S-300P’s 30N6 Missile System
The first generation of the S-300P’s 30N6 Flap Lid A engagement/ fire control radar was also innovative, and clearly influenced by the Raytheon MPQ-53 engagement radar for the MIM-104 Patriot. The Flap Lid, like the MPQ-53, uses a transmissive passive shifter technology phased array, with a space (aka optical) feed
into the rear plane of the antenna, using a microwave lens rather than a horn feed.
The Flap Lid’s antenna stows flat on the roof of the radar cabin, which was initially deployed on a trailer towed by a Ural-357, KrAZ-255 or KrAZ-260 6x6 tractor. The whole radar cabin is mounted on a turntable and used to slew the phased array to cover a 60 degree sector of interest.
The 30N6 was a huge generational leap in technology from the Fan Song, Low Blow and Square Pair mechanically steered and scanned engagement radars on preceding V-PVO SAMs. With electronic beam steering, very low sidelobes and a narrow pencil beam mainlobe, the 30N6 phased array is more difficult to detect and track by an aircraft’s warning receiver when not directly painted by the radar, and vastly more difficult to jam. While it may have detectable backlobes, these are likely to be hard to detect from the forward sector of the radar. As most anti-radiation missiles rely on sidelobes to home in, the choice of engagement geometry is critical in attempting to kill a Flap Lid.
The first generation of the 5V55K missile was command link guided, following the design philosophy of
the S-75/SA-2 and S-125/SA-3, with a cited range of 25nm (46km) and altitude limits between 80ft and 80,000ft. This variant was designated the S-300PT (P – PVO, T –Transportiruyemiy) and incrementally upgraded models the S-300PT-1, it entered service in 1978. NATO labelled it the SA-10A Grumble.
Two search and acquisition radars were introduced to support the S-300PT, both with 360 degree coverage. The 3D 36D6/ST-68UM/5N59 Tin Shield was used for high and medium altitude targets, and the 2D 76N6 Clam Shell for low altitude low RCS targets (refer AA 10/95 for detailed analysis). An important feature of the S-300PT was the introduction of the semi-mobile 40V6, 40V6M and 40V6MD masts, towed by a MAZ-543 derived tractor, in turn based on the 1966 Scud launcher vehicle.

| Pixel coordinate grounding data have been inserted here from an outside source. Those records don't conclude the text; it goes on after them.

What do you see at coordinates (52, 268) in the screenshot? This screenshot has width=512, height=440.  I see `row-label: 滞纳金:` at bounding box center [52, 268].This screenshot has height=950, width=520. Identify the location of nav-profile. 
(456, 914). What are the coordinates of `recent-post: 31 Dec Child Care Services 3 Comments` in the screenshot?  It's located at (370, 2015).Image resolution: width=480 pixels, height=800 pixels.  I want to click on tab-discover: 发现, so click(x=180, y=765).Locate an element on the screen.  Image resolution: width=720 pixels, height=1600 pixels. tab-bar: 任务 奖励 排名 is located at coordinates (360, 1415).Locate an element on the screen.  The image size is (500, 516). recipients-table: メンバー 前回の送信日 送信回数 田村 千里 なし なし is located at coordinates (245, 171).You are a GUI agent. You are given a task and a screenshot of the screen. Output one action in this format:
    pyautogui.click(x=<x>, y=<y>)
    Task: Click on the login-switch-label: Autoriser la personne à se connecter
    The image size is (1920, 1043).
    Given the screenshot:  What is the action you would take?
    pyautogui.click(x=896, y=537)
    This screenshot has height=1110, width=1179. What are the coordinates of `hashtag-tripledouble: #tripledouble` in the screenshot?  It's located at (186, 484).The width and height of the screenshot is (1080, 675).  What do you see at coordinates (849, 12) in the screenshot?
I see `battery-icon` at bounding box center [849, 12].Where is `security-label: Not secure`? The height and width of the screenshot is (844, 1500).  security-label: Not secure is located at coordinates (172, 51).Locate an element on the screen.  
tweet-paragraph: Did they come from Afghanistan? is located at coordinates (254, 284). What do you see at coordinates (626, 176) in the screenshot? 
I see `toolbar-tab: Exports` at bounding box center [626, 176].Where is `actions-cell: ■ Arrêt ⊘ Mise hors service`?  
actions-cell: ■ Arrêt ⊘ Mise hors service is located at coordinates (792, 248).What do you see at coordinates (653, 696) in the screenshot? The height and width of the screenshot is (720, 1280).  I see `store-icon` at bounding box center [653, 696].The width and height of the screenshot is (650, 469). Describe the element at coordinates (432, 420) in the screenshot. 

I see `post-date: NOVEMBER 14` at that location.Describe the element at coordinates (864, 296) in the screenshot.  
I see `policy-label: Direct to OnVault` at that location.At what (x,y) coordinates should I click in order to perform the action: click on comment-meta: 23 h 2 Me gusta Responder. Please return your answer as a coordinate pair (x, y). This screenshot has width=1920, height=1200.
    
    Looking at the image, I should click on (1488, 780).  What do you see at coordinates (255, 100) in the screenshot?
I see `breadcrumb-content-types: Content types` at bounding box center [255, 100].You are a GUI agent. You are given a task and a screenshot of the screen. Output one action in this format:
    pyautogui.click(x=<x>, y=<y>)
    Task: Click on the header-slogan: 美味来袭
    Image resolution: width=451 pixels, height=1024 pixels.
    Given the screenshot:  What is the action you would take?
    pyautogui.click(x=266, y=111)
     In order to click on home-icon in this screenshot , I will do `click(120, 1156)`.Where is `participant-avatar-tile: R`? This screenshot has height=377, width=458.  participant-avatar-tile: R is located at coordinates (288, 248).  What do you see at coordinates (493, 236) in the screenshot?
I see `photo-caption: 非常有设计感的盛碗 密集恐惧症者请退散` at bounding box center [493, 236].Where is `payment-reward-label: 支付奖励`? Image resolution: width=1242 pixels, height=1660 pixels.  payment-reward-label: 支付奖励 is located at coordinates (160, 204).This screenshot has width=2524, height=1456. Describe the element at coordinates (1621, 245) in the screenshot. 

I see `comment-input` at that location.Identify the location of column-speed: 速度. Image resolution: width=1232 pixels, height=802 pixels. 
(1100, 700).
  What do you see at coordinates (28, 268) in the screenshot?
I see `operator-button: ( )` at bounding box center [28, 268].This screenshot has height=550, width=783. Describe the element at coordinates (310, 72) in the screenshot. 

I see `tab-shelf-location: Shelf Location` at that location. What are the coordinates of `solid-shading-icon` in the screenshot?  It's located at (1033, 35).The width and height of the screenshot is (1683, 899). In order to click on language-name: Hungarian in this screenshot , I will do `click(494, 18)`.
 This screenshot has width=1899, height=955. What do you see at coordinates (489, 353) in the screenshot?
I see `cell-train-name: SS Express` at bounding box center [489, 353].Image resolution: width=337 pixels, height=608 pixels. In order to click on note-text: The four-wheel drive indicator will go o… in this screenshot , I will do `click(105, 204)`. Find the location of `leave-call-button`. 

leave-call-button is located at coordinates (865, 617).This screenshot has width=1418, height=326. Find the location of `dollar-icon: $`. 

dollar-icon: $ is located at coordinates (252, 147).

The 23.8 metre tall 40V6, 40V6M could be used to elevate the Clam Shell, Tin Shield and Flap Lid radars to extend their radar horizon and improve clearance in uneven terrain. The ‘double height’ 37.8 metre tall 40V6MD appears to have only been used with the Clam Shell and its recent 96L6 replacement. The masts take one to two hours to erect.
The unique 40V6 series masts permit static or semi-mobile S-300P series SAM systems extended low level coverage not available in any competing western designs, and were clearly introduced to defeat SAC’s low level FB-111A, B-52G/H and B-1B force – and the AGM-86B cruise missile. These masts continue to be marketed as an accessory for the latest production variants of S-300P radars.
The 36D6 Tin Shield is semi-mobile and towed by a KrAZ-255 or -260 tractor, it can be deployed or stowed in one hour, or two with the mast. The design uses a large paraboloid cylindrical section primary reflector and a linear element array deployed on a pair of booms to provide electronic beam steering in elevation from -20 to +30 degrees, the antenna can perform a full 360 degree sweep in five to 10 seconds.
With a transmitter peak power rating cited between 1.23 MegaWatts and 350 kiloWatts, the manufacturer claims the ability to detect a 0.1 square metre RCS target at 300ft AGL out to 24.8nm (46km), and at medium to high altitudes to 94.5nm (175km). Clutter rejection is claimed to exceed 48 dB, and the system can track 100 targets. An IFF system is integrated in the radar.